## ABOUT THIS EXERCISE
If pictures appear in the lines below, skip them and copy exactly the lines from the one containing "This screenshot has" through the one containing "Viewport: 174px width, 274px", and nothing else.

## EXTRACTED INFORMATION
################

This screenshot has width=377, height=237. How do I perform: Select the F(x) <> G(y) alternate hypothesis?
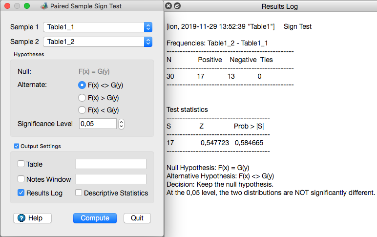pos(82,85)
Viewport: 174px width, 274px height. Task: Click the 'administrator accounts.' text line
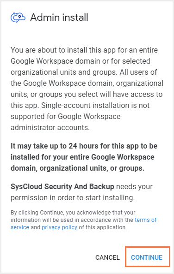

################

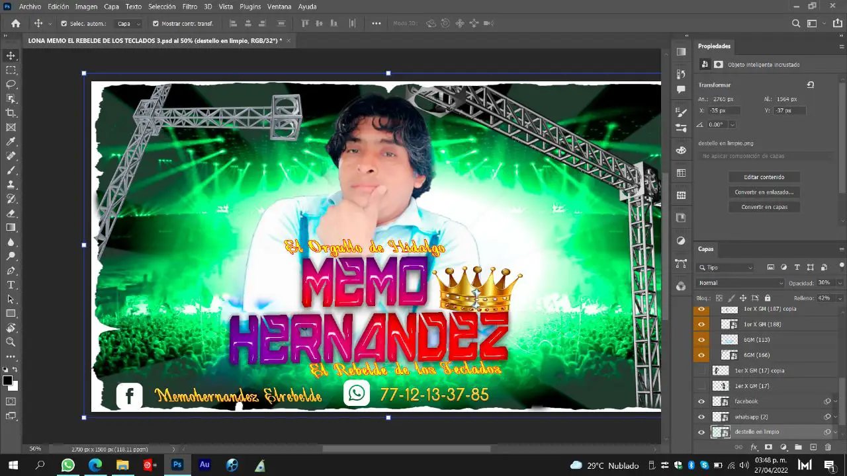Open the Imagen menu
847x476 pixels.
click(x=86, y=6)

################

## REPLY
This screenshot has width=377, height=237. How do I perform: Select the F(x) <> G(y) alternate hypothesis?
pos(82,85)
Viewport: 174px width, 274px height. Task: Click the 'administrator accounts.' text line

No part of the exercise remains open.